Below are some records. Return exactly the lines from the one with "Task: Click the Dec 28 10:00:17 timestamp" to the one with "Click the Status column header in Users", and nothing else.

=== Input data ===
/---
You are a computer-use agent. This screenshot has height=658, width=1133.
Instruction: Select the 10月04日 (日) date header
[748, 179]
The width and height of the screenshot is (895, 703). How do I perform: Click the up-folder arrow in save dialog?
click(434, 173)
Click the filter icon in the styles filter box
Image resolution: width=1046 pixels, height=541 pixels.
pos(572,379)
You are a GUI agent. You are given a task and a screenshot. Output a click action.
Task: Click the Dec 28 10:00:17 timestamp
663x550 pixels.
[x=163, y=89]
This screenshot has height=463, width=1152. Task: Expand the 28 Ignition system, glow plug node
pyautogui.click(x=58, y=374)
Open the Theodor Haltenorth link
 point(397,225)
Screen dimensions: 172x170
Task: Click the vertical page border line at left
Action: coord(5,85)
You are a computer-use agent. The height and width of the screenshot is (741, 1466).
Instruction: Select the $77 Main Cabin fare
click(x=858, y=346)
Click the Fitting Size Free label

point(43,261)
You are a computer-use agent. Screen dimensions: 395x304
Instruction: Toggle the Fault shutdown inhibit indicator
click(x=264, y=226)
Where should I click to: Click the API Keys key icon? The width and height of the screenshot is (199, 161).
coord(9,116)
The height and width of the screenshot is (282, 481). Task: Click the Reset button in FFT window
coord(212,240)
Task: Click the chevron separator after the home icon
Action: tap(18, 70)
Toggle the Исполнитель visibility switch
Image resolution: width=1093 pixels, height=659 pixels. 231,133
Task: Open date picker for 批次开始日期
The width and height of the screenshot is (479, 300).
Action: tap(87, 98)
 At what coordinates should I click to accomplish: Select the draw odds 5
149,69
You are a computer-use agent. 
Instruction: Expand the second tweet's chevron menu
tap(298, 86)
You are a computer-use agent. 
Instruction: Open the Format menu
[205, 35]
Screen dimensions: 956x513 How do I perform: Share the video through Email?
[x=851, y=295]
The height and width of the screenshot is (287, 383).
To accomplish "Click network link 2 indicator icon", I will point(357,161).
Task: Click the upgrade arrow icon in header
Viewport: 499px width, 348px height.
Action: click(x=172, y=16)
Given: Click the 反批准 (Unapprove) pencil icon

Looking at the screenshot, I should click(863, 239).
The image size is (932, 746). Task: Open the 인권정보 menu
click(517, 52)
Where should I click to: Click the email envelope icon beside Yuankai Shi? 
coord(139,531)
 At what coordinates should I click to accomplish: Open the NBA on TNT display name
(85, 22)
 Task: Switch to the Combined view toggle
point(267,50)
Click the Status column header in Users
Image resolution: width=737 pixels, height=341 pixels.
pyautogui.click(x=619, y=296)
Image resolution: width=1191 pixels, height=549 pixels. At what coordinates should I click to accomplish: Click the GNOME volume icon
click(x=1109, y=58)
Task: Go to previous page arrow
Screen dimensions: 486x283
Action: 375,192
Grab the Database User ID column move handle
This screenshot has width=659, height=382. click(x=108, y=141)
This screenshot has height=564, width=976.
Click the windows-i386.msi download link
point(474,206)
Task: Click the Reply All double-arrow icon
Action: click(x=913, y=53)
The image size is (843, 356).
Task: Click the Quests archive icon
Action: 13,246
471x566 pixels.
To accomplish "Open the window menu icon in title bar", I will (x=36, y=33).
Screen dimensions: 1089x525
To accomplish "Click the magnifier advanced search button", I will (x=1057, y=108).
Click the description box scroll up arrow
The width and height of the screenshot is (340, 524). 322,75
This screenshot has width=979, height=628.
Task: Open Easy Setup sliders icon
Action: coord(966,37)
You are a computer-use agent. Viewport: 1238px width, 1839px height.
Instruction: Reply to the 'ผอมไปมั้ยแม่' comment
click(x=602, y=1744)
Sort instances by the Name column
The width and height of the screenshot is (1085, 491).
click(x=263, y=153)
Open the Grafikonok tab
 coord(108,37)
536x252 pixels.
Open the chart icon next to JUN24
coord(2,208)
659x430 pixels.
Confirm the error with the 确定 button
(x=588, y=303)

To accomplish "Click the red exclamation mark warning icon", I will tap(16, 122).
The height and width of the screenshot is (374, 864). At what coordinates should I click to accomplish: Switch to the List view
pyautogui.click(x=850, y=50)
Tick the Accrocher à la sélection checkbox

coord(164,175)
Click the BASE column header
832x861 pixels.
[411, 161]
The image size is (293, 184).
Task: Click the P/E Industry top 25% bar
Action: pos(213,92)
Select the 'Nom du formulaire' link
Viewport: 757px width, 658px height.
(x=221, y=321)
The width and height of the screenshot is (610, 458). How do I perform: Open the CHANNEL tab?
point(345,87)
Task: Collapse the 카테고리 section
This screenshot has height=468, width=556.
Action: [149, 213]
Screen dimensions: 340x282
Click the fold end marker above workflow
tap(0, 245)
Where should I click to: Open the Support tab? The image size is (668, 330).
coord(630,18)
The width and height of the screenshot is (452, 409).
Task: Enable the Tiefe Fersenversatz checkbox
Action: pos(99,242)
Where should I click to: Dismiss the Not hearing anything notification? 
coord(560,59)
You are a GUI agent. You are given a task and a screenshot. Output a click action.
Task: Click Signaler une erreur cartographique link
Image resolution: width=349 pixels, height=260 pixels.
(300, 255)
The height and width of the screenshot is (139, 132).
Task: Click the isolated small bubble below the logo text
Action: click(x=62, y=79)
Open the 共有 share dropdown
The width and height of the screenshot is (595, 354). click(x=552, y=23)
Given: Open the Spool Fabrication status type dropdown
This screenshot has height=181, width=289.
\---
=== Your response ===
Task: Click the Dec 28 10:00:17 timestamp
663x550 pixels.
[x=163, y=89]
This screenshot has height=463, width=1152. Task: Expand the 28 Ignition system, glow plug node
pyautogui.click(x=58, y=374)
Open the Theodor Haltenorth link
 point(397,225)
Screen dimensions: 172x170
Task: Click the vertical page border line at left
Action: coord(5,85)
You are a computer-use agent. The height and width of the screenshot is (741, 1466).
Instruction: Select the $77 Main Cabin fare
click(x=858, y=346)
Click the Fitting Size Free label

point(43,261)
You are a computer-use agent. Screen dimensions: 395x304
Instruction: Toggle the Fault shutdown inhibit indicator
click(x=264, y=226)
Where should I click to: Click the API Keys key icon? The width and height of the screenshot is (199, 161).
coord(9,116)
The height and width of the screenshot is (282, 481). Task: Click the Reset button in FFT window
coord(212,240)
Task: Click the chevron separator after the home icon
Action: tap(18, 70)
Toggle the Исполнитель visibility switch
Image resolution: width=1093 pixels, height=659 pixels. 231,133
Task: Open date picker for 批次开始日期
The width and height of the screenshot is (479, 300).
Action: tap(87, 98)
 At what coordinates should I click to accomplish: Select the draw odds 5
149,69
You are a computer-use agent. 
Instruction: Expand the second tweet's chevron menu
tap(298, 86)
You are a computer-use agent. 
Instruction: Open the Format menu
[205, 35]
Screen dimensions: 956x513 How do I perform: Share the video through Email?
[x=851, y=295]
The height and width of the screenshot is (287, 383).
To accomplish "Click network link 2 indicator icon", I will point(357,161).
Task: Click the upgrade arrow icon in header
Viewport: 499px width, 348px height.
Action: click(x=172, y=16)
Given: Click the 反批准 (Unapprove) pencil icon

Looking at the screenshot, I should click(863, 239).
The image size is (932, 746). Task: Open the 인권정보 menu
click(517, 52)
Where should I click to: Click the email envelope icon beside Yuankai Shi? 
coord(139,531)
 At what coordinates should I click to accomplish: Open the NBA on TNT display name
(85, 22)
 Task: Switch to the Combined view toggle
point(267,50)
Click the Status column header in Users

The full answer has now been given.